-- BEGIN GIVEN DATA --

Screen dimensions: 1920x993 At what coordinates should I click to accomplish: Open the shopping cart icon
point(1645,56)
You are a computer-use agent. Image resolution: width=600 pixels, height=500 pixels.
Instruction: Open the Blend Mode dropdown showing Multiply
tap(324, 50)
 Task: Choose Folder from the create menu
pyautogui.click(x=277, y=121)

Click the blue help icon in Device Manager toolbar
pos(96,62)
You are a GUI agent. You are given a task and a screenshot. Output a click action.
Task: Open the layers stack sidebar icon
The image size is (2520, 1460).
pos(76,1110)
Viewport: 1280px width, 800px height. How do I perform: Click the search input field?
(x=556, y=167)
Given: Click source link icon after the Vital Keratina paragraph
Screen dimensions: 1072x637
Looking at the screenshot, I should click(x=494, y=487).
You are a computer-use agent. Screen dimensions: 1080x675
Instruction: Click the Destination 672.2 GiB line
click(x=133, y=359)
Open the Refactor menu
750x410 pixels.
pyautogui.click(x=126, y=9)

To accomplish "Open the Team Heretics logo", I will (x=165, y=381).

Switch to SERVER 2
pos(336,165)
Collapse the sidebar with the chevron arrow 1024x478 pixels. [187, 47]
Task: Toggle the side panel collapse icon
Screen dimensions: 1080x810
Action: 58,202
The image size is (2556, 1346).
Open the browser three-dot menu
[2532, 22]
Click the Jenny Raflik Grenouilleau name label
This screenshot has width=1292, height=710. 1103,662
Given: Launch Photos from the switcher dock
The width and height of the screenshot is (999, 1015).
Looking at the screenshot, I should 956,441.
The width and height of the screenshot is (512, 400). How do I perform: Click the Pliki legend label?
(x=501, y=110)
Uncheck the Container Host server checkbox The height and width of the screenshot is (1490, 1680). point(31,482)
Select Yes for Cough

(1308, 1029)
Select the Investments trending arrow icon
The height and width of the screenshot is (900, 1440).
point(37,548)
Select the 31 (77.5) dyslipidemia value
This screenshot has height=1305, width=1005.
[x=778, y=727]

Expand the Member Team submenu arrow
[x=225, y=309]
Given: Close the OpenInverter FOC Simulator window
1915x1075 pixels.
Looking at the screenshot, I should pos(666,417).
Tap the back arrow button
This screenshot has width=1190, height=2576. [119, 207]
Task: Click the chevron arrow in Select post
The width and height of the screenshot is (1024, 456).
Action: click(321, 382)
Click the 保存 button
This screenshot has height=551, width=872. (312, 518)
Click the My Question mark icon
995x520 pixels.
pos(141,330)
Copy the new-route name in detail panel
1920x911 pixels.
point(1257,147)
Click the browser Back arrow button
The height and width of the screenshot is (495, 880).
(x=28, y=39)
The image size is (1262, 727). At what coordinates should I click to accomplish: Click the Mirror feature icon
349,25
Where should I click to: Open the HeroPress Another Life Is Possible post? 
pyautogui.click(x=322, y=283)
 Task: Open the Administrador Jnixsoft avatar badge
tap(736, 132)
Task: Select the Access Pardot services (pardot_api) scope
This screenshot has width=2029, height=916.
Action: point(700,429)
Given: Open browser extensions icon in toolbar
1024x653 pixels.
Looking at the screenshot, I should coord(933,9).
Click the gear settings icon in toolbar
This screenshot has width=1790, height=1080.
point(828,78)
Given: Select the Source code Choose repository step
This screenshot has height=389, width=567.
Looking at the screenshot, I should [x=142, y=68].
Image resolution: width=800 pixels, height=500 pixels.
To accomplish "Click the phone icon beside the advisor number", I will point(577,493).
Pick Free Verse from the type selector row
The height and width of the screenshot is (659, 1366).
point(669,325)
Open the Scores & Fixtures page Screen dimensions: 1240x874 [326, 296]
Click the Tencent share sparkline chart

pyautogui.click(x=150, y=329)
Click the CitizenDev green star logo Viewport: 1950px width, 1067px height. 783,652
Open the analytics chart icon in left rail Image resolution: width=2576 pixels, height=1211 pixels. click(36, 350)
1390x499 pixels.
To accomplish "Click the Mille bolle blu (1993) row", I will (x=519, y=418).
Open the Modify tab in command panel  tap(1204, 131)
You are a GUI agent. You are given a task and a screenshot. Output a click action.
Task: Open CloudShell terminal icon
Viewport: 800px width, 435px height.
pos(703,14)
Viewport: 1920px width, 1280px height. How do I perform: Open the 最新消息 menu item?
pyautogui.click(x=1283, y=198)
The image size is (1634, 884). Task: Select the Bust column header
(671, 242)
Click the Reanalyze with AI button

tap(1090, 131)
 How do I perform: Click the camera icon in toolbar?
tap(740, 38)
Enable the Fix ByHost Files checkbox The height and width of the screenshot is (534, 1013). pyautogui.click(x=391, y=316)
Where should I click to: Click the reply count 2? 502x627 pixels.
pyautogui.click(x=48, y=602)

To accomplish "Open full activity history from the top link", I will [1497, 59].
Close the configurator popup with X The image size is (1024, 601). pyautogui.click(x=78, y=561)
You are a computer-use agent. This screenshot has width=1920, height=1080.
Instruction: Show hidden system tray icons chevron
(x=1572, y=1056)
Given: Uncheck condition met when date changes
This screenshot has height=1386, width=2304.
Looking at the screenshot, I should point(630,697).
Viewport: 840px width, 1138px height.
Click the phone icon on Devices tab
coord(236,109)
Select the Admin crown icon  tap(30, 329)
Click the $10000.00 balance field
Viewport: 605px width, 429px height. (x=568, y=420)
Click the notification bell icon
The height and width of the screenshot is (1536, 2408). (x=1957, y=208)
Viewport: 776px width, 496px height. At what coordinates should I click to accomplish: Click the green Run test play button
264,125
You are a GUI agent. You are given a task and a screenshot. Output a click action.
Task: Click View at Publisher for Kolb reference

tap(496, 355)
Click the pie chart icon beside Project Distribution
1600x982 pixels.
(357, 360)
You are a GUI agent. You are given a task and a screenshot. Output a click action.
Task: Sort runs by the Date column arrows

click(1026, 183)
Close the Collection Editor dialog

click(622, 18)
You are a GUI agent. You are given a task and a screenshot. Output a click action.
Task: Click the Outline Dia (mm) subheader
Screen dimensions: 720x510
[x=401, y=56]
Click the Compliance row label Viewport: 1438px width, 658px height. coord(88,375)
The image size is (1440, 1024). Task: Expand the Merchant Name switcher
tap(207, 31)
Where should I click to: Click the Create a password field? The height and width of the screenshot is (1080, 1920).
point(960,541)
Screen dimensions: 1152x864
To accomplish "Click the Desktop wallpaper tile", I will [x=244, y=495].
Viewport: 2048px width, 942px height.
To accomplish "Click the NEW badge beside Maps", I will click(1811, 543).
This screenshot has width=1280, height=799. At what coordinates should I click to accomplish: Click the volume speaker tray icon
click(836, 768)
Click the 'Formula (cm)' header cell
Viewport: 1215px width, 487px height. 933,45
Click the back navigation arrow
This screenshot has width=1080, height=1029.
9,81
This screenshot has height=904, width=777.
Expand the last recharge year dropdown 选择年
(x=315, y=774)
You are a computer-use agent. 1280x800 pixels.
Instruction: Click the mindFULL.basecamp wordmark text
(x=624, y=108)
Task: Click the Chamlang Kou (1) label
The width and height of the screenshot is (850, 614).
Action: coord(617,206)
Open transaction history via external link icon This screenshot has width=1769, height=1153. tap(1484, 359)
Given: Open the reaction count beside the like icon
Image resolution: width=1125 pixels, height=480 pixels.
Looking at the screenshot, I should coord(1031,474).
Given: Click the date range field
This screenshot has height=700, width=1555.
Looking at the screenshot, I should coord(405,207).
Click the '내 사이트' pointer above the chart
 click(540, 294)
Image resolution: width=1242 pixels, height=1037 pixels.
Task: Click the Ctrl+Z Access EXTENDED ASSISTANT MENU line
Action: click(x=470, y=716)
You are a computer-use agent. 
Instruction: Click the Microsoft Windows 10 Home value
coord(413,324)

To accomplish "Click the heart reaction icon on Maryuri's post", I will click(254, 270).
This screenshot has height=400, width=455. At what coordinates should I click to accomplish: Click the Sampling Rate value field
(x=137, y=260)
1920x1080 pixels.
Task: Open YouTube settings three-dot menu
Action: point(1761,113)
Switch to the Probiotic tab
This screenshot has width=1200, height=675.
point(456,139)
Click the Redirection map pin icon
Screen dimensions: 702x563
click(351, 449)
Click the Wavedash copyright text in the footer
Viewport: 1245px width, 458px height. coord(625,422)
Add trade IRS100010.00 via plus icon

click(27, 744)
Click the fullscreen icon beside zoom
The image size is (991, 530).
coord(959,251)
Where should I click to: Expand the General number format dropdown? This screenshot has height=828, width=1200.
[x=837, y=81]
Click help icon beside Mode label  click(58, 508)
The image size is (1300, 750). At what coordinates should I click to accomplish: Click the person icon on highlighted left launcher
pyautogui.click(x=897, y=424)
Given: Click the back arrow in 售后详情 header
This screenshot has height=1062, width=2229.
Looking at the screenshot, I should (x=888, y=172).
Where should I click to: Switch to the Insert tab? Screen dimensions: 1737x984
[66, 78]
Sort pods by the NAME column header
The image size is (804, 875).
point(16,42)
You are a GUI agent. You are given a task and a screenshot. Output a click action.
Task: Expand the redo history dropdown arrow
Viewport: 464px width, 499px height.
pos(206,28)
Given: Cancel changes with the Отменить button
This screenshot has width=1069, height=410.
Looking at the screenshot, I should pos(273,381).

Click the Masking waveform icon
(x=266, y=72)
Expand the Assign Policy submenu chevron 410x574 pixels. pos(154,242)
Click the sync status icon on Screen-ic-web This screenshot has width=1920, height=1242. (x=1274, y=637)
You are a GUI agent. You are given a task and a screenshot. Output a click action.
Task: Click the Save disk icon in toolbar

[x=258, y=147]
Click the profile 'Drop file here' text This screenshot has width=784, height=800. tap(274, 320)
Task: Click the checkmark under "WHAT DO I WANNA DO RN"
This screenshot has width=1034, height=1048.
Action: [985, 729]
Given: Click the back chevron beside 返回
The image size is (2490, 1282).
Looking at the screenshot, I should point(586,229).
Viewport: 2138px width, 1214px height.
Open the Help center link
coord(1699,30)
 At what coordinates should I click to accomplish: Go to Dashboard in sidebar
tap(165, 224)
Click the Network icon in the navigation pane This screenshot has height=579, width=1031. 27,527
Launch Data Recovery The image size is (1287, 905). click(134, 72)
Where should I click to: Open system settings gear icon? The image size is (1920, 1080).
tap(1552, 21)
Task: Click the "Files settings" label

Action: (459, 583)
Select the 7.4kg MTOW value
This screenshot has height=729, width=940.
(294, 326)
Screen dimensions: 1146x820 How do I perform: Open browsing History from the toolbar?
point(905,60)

-- END GIVEN DATA --

**WRITTEN PROBLEM**
Rewrite the data above as a numbered list, starting at its first line and stopping after the line that contains "pyautogui.click(x=277, y=121)". Leave out blank lines.

**FULL SOLUTION**
1. Screen dimensions: 1920x993 At what coordinates should I click to accomplish: Open the shopping cart icon
2. point(1645,56)
3. You are a computer-use agent. Image resolution: width=600 pixels, height=500 pixels.
4. Instruction: Open the Blend Mode dropdown showing Multiply
5. tap(324, 50)
6.  Task: Choose Folder from the create menu
7. pyautogui.click(x=277, y=121)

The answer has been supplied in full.